**TEXT BLOCK**
# GOAL

Connect to Snowflake using Spark Connector running Spark on local Sagemaker instance

In [5]:
# %%bash
# SFC_DIR='/home/ec2-user/snowflake'
# [ ! -d "$SFC_DIR" ] && mkdir $SFC_DIR 
# cd $SFC_DIR
# PRODUCTS='snowflake-jdbc spark-snowflake_2.11'
# for PRODUCT in $PRODUCTS
# do
#    wget "https://repo1.maven.org/maven2/net/snowflake/$PRODUCT/maven-metadata.xml" 2> /dev/null
#    VERSION=$(grep latest maven-metadata.xml | awk -F">" '{ print $2 }' | awk -F"<" '{ print $1 }')
#    DRIVER=$PRODUCT-$VERSION.jar
#    if [[ ! -e $DRIVER ]]
#    then
#       rm $PRODUCT* 2>/dev/null
#       wget "https://repo1.maven.org/maven2/net/snowflake/$PRODUCT/$VERSION/$DRIVER" 2> /dev/null
#    fi
#    [ -e maven-metadata.xml ] && rm maven-metadata.xml
# done

Spark 2.3.4
kernel : conda-python3
look at jar versions below in curl commands

The problems with Spark so far were finding the right combination of
* Snowflake version
* Scala version  and Spark Version
* snowflake spark connector version
* snowflake jdbc driver version


Its not necessary that the latest stable build of all these works.  
The Py4J library breaks at different places for different combinations.

**WHAT YOU WILL DO**
**A)** Which Spark version do the Snowflake connector notes list?
**B)** Mark each statement yes or no according to the Snowflake connector notes, and quote the words that decide it: (i) The kernel used is conda-python3. (ii) The latest stable builds of all the components are sure to work together. (iii) The Py4J library breaks at the same place for every combination.
**C)** Retype the part of the Snowflake connector notes starting with "Spark 2.3.4" and going on through "for different combinations.".

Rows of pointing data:
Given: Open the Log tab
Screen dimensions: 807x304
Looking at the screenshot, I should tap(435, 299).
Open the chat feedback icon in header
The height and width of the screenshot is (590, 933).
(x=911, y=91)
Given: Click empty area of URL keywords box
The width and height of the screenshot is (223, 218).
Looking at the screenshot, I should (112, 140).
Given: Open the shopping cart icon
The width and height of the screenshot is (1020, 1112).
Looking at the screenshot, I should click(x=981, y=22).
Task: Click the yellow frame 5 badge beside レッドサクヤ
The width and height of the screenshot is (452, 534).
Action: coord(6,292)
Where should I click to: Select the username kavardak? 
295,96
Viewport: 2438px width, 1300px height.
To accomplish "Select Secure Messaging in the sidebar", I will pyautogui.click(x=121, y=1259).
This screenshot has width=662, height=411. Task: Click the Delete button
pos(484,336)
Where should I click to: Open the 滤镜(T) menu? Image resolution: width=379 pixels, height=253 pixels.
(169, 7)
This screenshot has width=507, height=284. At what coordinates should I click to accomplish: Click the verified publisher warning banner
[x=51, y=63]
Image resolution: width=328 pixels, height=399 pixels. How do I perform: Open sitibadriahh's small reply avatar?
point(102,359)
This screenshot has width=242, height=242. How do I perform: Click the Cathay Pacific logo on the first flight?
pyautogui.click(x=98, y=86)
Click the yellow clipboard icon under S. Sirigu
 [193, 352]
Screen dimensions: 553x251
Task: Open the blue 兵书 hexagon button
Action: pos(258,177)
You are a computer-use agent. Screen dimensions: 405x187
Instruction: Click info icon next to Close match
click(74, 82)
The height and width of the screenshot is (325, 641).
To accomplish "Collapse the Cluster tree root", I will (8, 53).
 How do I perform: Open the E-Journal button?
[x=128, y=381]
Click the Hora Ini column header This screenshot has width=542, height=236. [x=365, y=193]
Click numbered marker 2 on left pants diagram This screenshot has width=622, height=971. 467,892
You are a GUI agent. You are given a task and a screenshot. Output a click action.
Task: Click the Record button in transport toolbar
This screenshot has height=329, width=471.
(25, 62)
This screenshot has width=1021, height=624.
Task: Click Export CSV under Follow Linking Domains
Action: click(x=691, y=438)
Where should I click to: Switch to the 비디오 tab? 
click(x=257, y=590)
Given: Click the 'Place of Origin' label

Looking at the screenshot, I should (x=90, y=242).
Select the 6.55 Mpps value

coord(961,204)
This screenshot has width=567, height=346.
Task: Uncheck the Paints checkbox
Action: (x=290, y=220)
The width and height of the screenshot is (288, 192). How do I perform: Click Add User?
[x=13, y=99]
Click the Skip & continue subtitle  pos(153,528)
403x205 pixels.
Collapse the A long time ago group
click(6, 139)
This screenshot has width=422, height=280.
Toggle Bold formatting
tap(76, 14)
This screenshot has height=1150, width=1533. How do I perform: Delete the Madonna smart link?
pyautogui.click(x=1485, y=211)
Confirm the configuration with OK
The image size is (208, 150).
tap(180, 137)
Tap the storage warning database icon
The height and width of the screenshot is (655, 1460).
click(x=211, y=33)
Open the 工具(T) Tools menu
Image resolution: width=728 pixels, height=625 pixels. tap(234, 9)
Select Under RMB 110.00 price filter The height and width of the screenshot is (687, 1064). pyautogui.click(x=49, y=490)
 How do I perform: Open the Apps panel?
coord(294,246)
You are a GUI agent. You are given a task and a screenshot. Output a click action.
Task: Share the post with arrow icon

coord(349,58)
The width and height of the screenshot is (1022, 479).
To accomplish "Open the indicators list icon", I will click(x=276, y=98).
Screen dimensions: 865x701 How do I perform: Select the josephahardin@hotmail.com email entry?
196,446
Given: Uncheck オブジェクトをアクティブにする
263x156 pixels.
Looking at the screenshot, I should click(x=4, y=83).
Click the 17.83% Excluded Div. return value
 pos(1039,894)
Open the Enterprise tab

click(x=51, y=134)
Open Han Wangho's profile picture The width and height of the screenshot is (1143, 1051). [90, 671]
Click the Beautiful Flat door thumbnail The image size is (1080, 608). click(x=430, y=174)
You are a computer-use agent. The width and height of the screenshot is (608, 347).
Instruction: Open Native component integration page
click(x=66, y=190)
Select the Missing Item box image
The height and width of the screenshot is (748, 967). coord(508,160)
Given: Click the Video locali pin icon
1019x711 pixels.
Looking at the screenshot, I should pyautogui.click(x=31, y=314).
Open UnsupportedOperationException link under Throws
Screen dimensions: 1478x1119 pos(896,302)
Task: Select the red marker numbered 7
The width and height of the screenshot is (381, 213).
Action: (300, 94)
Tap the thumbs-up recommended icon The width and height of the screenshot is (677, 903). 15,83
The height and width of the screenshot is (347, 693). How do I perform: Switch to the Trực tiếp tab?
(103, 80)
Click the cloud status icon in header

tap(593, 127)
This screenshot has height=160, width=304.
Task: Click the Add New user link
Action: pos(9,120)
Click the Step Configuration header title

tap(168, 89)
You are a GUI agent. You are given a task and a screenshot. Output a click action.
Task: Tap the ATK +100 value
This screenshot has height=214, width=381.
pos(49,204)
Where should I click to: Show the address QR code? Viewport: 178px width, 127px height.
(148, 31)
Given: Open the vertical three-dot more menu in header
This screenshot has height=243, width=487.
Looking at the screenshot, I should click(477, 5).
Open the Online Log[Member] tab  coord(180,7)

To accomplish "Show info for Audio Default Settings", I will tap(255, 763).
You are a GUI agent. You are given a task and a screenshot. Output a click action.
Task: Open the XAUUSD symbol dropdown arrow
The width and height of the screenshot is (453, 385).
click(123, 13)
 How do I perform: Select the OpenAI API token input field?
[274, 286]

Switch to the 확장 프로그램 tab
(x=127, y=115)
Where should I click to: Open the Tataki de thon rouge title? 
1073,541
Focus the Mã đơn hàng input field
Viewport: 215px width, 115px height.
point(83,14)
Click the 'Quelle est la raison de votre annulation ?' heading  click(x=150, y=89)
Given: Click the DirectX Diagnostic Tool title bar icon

**ANSWERS GIVEN**
**A)** Spark 2.3.4

**B)**
(i) Yes: "kernel : conda-python3"
(ii) No: "Its not necessary that the latest stable build of all these works."
(iii) No: "The Py4J library breaks at different places for different combinations."

**C)**
Spark 2.3.4
kernel : conda-python3
look at jar versions below in curl commands

The problems with Spark so far were finding the right combination of
* Snowflake version
* Scala version  and Spark Version
* snowflake spark connector version
* snowflake jdbc driver version


Its not necessary that the latest stable build of all these works.  
The Py4J library breaks at different places for different combinations.